ПОСТАВЛЕННАЯ ЗАДАЧА A:
Кто написал книгу «Дебри» вместе с Алексеем Ивановым, согласно тексту для чтения?
ПОСТАВЛЕННАЯ ЗАДАЧА B:
Пожалуйста, продолжите интервью о книге «Дебри», начав сразу после последней приведённой фразы.

┌─ ТЕКСТ ДЛЯ ЧТЕНИЯ

В середине мая в «Редакции Елены Шубиной» вышла новая нон-фикшен книга Алексея Иванова — «Дебри». Он написал ее в соавторстве со своим продюсером Юлией Зайцевой. Книга является документальным «двойником» художественного романа «Тобол», продолжение которого выйдет в этом году. Обозреватель «Прочтения» Елена Васильева обсудила с Алексеем Ивановым и Юлией Зайцевой «Дебри», «Тобол» и отечественную историю.

— Как шла работа над книгой «Дебри»? Было ли у вас разделение обязанностей?

└─
┌─ ЗАПИСАННЫЕ ДАННЫЕ

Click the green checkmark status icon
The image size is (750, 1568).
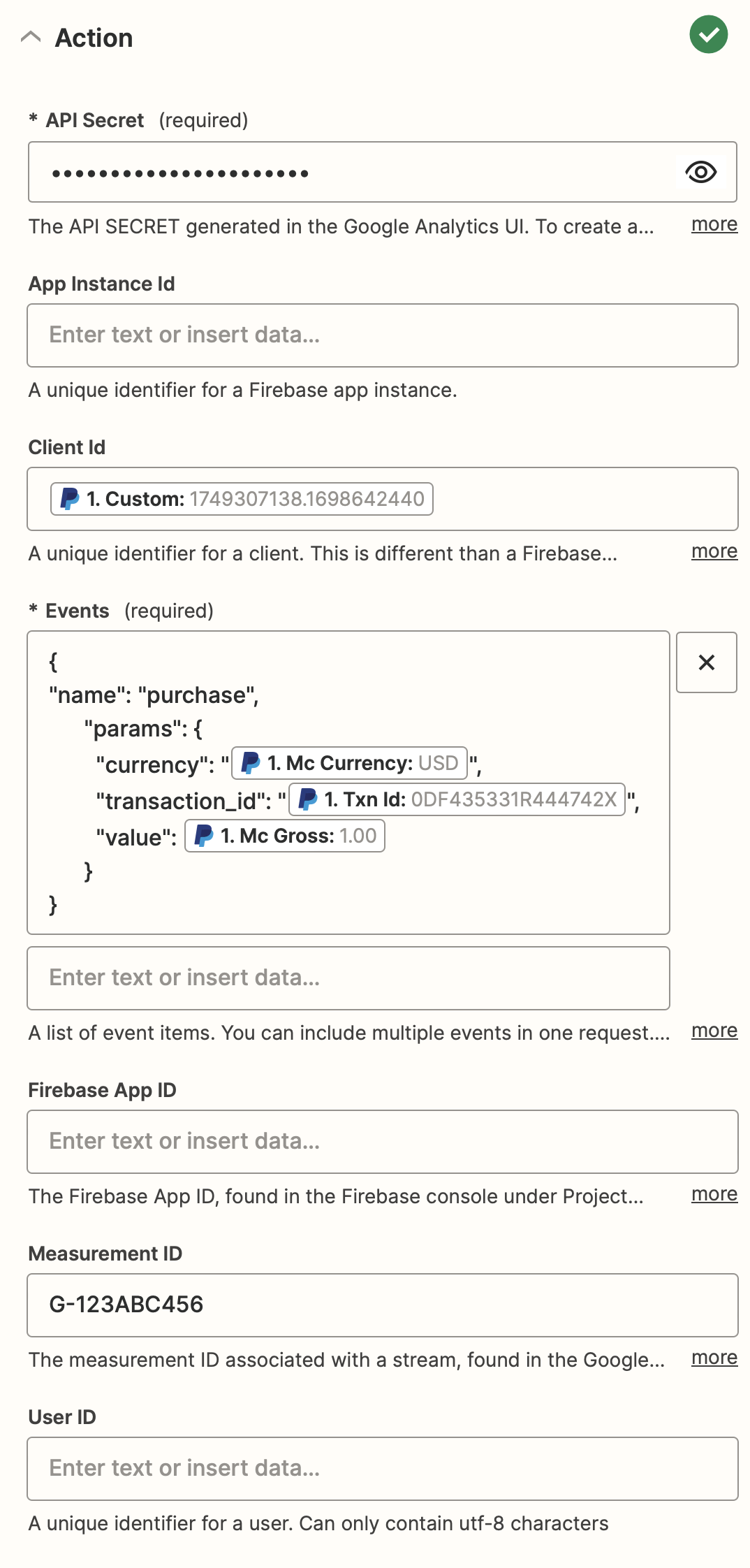pyautogui.click(x=708, y=35)
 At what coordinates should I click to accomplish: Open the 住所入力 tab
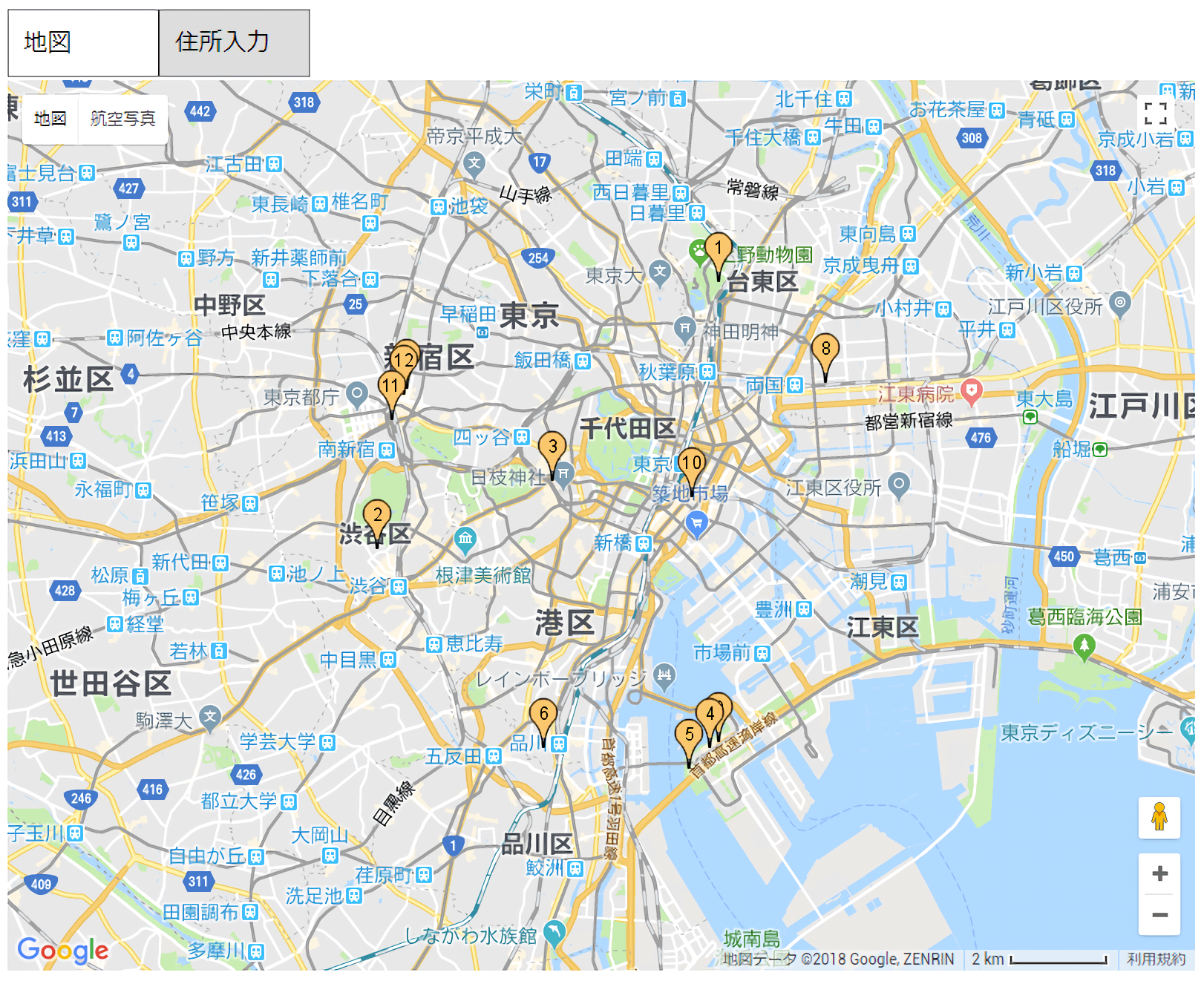click(234, 43)
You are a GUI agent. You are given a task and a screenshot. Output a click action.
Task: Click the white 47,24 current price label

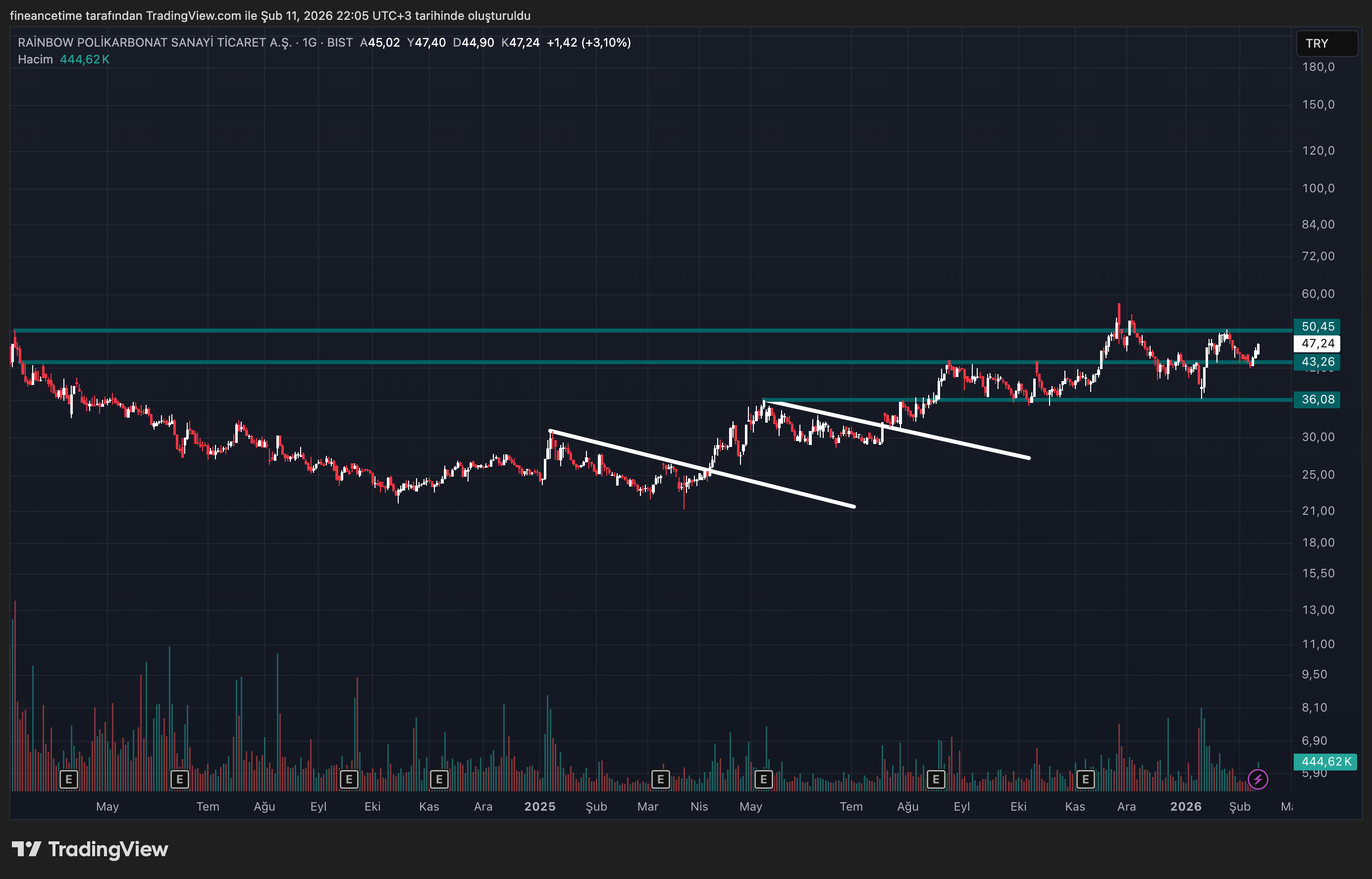pos(1317,343)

└─

ОТВЕТ НА ЗАДАНИЕ A:
Его продюсер Юлия Зайцева.

ОТВЕТ НА ЗАДАНИЕ B:
Алексей Иванов: Меня всегда интересовала история Сибири переломного времени, когда Сибирь переформатировалась из воеводской, средневековой в губернскую, имперскую. Как раз в эпоху Петра в Тобольске сошлось множество интересных людей. Это и местные деятели, например Семен Ремезов, строитель Кремля и картограф, и губернатор князь Гагарин, и крестители-митрополиты, и пленные шведы, и разные ссыльные, и китайцы, и бухарцы, и степняки-джунгары, и язычники-инородцы. Однако я не взялся бы за эту тему сейчас, но мне предложили написать сценарий сериала о Семене Ремезове. От сценария я двинулся к роману. Для него мы с Юлей собрали огромное количество материалов. И как-то раз, систематизируя эти материалы, Юля сказала: «Давай еще сделаем книгу нон-фикшен?» Поскольку мне самому проходить этот путь в третий раз было уже тяжело, я согласился лишь при условии, что Юля будет писать со мной.

— То есть вы оба писали текст?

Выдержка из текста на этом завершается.